Durante le sedute della Commissione, le vittime delle violenze razziali raccontano nei dettagli la propria storia, dando voce e articolando la propria sofferenza. Gli aguzzini confessano liberamente i propri reati. Ciò che ne sortisce è un’esperienza di catarsi collettiva, nutrita della memoria del dolore degli uni e della memoria dell’odio degli altri, ma in cui sia la prima sia la seconda sono superate e per così dire “inverate” in un tutto più alto, più ricco e più concreto: il riconoscimento reciproco dei rispettivi torti e delle rispettive ragioni; la consapevolezza di poter fondare una nuova storia sulla base del rispetto per la verità. La verità, a fondamento della riconciliazione, ne diventa così anche l’esito ultimo: non è più verità di una parte soltanto ma di tutte le parti. È stata questa la scommessa di Mandela, in cui la filosofia della compassione e del rispetto per l’altro dell’Ubuntu africano si mescola con le pratiche dell’ascolto veritiero, dell’empatia con il prossimo, del ragionare fuori delle categorie amico/nemico, vinti/vincitori, colonizzatori/colonizzati.

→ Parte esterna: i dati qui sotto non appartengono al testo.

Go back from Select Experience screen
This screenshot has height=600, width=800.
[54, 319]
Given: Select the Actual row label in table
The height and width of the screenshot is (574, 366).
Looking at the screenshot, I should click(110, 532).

Si tratta infine di capire se questa nuova identità multirazziale e postcoloniale abbia davvero messo radici nel popolo sudafricano; se essa riuscirà a sopravvivere alla fine del suo mito o se sarà destinata a svaporare in una sorta di marketing nazionale. Il Sudafrica che Mandela lascia, infatti, non è esattamente quello che aveva sperato che fosse. Ritiratosi a vita privata nel 1999, ha visto crescere intorno a sé nuove disuguaglianze di ricchezza e di opportunità, alimentate dalla voracità del libero mercato. L’economia sudafricana è oggi nelle mani delle multinazionali straniere e di un’élite bianca sempre più impaurita e insicura, reclusa dentro le proprie ville recintate e sorvegliate a distanza; i neri hanno ottenuto i diritti civili e politici, ma la loro condizione economica e le loro prospettive di ascesa sociale sono ancora largamente inferiori a quelle dei bianchi, mentre l’emergere di una minoranza nera di nuovi ricchi non è certo la soluzione dei problemi. A ciò si aggiungono gli episodi inquietanti di xenofobia da parte dei neri poveri delle township nei confronti dei lavoratori immigrati; la crescita di precarietà e insicurezza alimentate dagli incerti destini del mercato mondiale e delle sue mobili gerarchie; gli scandali e la corruzione tra le fila del governo di J. Zuma e all’interno dell’ANC.
Oltre la verità e la riconciliazione, la sfida che attende il Sudafrica post Mandela è la lotta contro l’apartheid sociale ed economico perché «finché esiste la povertà, non è possibile essere veramente liberi» (N. Mandela, Discorso alla folla radunata in Trafalgar Square per la manifestazione “Make Poverty History”, Londra, 3 febbraio 2005).